=== Task requirements ===
Keep only the lines of the data below that contain "computer", and copy them.

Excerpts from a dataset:
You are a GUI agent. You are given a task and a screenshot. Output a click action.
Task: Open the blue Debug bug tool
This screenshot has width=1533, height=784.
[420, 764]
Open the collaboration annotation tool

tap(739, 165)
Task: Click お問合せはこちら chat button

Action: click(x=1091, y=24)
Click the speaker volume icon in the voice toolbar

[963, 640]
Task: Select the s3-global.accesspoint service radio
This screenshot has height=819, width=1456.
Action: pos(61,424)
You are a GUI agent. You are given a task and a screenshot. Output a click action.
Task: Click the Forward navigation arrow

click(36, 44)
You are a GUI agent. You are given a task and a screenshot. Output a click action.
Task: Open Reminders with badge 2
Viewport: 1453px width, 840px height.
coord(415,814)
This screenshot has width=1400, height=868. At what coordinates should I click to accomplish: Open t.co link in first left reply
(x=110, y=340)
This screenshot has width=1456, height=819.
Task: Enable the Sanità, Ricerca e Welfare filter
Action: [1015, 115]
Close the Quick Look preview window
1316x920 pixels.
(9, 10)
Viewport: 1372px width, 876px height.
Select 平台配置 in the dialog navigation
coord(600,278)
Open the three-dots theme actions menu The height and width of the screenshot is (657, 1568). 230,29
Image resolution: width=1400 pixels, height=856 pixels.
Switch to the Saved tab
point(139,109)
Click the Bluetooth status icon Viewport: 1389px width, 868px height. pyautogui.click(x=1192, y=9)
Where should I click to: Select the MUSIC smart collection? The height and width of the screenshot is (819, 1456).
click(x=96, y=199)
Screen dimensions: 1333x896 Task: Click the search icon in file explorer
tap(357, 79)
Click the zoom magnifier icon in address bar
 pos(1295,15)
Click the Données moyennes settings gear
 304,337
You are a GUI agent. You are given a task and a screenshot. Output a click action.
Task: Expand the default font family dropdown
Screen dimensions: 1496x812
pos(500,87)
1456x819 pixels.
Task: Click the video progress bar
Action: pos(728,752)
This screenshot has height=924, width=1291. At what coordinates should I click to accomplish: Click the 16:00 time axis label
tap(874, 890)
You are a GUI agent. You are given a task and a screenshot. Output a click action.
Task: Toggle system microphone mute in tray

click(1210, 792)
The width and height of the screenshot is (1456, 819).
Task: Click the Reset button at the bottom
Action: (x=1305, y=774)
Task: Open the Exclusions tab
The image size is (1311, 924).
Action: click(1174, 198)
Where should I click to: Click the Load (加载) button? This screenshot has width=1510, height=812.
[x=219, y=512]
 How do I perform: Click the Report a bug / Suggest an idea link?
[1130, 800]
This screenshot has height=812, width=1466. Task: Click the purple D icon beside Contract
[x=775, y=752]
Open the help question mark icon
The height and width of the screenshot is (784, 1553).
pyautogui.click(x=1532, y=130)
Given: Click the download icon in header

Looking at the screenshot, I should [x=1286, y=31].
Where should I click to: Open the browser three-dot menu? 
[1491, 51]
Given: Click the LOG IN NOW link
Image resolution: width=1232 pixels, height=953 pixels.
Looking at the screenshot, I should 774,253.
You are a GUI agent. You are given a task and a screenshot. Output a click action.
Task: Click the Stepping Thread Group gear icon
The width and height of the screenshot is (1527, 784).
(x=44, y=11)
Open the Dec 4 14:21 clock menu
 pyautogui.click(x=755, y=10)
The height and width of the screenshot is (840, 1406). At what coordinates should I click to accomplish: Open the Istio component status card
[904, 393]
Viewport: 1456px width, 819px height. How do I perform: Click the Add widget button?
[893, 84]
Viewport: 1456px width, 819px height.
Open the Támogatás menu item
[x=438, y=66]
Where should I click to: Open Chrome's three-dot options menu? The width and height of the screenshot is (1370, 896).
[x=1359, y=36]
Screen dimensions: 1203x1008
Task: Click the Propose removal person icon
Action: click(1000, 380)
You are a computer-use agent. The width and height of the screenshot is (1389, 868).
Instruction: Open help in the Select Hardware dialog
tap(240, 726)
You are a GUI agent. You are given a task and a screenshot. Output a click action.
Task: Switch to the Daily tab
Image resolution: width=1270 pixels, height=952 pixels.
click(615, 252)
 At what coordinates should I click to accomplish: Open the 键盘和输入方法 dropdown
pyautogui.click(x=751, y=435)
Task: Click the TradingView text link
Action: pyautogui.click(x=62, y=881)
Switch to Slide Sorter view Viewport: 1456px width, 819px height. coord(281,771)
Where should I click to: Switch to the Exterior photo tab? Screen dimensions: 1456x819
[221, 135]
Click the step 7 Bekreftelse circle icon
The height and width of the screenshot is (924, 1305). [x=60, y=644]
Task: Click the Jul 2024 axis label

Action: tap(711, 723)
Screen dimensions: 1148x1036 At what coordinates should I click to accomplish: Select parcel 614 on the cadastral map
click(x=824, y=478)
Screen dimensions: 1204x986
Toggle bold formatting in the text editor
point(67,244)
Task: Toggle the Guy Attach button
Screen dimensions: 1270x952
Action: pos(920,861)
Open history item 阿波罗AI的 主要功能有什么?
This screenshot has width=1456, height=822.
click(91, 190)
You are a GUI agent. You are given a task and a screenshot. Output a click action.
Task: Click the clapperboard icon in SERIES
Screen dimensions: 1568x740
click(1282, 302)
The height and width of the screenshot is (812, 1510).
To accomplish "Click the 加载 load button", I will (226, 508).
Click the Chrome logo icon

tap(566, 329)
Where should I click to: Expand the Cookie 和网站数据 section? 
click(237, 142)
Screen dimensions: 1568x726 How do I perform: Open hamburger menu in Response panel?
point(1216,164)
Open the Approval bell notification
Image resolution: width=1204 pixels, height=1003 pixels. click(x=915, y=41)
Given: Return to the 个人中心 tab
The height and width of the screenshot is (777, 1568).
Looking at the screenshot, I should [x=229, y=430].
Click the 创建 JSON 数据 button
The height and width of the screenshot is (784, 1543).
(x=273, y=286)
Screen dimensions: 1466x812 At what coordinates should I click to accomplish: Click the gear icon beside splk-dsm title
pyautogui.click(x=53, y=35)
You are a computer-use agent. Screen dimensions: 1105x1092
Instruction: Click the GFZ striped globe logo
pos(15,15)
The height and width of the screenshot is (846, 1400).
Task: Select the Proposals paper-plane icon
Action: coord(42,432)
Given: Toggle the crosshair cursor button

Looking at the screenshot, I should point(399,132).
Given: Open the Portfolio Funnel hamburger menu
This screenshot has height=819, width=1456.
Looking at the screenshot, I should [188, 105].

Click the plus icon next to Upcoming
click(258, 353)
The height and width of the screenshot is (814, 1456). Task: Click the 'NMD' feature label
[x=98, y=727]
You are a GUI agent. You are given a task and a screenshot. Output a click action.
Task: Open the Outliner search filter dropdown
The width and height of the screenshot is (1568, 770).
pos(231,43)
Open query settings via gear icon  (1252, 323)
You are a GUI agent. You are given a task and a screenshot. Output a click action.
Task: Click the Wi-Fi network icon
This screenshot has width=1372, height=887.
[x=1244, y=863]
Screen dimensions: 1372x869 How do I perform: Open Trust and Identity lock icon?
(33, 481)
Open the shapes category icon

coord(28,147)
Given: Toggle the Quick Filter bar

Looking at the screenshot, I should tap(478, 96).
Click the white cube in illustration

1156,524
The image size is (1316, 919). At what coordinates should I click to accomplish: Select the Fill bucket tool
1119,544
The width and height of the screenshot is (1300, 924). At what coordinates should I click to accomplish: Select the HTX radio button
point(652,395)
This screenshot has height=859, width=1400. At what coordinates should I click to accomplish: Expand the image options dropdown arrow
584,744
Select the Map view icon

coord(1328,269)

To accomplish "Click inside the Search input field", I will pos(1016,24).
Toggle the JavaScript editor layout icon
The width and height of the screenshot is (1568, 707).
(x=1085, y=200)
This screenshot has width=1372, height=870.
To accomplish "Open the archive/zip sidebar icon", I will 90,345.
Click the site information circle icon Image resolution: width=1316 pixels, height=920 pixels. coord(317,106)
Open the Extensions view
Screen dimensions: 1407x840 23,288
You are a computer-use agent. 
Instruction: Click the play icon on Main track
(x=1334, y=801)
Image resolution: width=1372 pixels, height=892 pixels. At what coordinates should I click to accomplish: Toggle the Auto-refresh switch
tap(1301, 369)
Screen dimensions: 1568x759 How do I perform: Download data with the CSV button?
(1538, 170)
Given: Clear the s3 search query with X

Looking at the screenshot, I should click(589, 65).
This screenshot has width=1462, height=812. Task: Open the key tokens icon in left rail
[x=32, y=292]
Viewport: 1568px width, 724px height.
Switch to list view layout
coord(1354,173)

=== Result ===
You are a computer-use agent. The width and height of the screenshot is (1389, 868).
You are a computer-use agent. Screen dimensions: 1105x1092
You are a computer-use agent. 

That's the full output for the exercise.